DOCUMENT TEXT:

● ● ●

Exception governance keeps the policy honest. When the exception count for a given tier rises faster than the burn-down, the signal is not that the policy is wrong; it is that the capacity is mismatched to the target or that a structural problem in the engineering organisation is absorbing the slack. The policy review then turns to either the target, the capacity, or the backlog rather than to a longer accepted-risk list.

The renewal cadence on the register is a deliberate cost decision rather than a calendar inheritance from the audit cycle. The exception renewal cadence economics research covers the four per-cycle cost components, the three avoided-cost components, the severity-banded cadence defaults, and the approver bandwidth constraint that bounds the design. Pair the SLA policy described here with that cadence model so the exception register stays current between audit cycles rather than scrambling to reconcile at fieldwork time.

Breach Behaviour and Escalation Rules

A breach is a trigger for a written action, not a failure state by itself. The standing options are explicit per tier so the engagement lead does not improvise the response in chat.

Escalate

Route to the named approver and the application owner. The escalation message includes the finding, the target date, the current state, the proposed remediation, and the proposed next review date. The escalation lands on the finding and on the activity log so the trail survives role changes. Critical-tier escalations have a tighter clock for the response than the original SLA tier.

Accept with rationale

Record an accepted-risk override with an expiry and a review trigger. The accept option is gated by tier; critical and high accepts require the named senior approver, medium and low accepts can be delegated. Accept is not the same as defer; defer extends the target, accept removes the finding from the active queue with a written reason.

Extend with justification

Move the target date and record the reason. Extensions are limited per finding and per tier so the option does not silently become the default. Each extension has a written review trigger and a named owner. The extension trail lands on the activity log.

Close as no longer applicable

Asset retired, finding superseded by a different remediation, environment decommissioned, or duplicate detected. The close reason is recorded; the finding stays on the audit trail rather than being deleted so the history of the queue remains reconstructible.

● ● ●

DATA ENTRIES:
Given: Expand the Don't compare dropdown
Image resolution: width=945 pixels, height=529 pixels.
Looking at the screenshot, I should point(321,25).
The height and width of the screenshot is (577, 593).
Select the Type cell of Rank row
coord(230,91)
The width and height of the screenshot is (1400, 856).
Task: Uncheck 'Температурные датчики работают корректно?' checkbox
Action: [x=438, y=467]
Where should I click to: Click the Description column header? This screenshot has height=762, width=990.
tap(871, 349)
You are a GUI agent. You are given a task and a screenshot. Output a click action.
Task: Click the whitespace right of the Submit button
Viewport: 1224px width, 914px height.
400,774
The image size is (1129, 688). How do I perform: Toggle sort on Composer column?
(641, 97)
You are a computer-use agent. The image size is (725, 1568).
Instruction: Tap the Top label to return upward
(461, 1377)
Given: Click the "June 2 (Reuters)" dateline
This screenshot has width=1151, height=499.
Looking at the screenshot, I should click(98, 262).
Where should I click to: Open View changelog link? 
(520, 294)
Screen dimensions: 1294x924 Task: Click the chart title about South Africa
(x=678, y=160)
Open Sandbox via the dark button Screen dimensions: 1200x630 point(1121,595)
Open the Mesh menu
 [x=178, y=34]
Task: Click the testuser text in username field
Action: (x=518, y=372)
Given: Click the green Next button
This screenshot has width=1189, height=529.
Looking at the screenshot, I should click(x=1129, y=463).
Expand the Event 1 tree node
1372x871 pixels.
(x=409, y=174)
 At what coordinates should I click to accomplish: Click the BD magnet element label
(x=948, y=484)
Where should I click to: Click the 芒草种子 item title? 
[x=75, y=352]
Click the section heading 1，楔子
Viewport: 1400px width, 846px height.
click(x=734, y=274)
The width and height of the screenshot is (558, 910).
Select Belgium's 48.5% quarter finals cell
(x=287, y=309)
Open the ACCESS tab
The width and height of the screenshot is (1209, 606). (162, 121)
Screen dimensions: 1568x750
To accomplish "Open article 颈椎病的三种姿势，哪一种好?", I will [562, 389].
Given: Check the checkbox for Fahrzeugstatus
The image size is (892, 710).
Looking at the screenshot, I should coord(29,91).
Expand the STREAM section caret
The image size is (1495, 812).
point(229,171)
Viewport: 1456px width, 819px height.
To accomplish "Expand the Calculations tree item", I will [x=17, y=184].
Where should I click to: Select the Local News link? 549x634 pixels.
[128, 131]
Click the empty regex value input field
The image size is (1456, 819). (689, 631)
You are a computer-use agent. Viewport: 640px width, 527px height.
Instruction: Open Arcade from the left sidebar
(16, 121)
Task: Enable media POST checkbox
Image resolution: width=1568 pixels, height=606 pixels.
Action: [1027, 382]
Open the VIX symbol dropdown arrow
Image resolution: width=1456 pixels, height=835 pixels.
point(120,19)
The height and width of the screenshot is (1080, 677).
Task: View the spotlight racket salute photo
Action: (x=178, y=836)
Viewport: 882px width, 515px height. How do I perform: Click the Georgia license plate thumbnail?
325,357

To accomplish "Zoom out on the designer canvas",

● ● ●

WRITTEN REQUEST 1: In the SLA policy text, whose approval do critical and high accepts require?
WRITTEN REQUEST 2: Turn the SLA policy text's paragraph beginning "Record an accepted-risk override" into a short bulleted list that keeps its main facts.
WRITTEN REQUEST 3: According to the SLA policy text, what does an escalation message include? List every item.
The records come from a separate source with no connection to the SLA policy text.

RESULT 1: The named senior approver.

RESULT 2:
- Record an accepted-risk override with an expiry and a review trigger.
- Accepts are gated by tier. Critical and high accepts need the named senior approver. Medium and low accepts can be delegated.
- Accept differs from defer. Defer extends the target. Accept removes the finding from the active queue with a written reason.

RESULT 3:
- The finding
- The target date
- The current state
- The proposed remediation
- The proposed next review date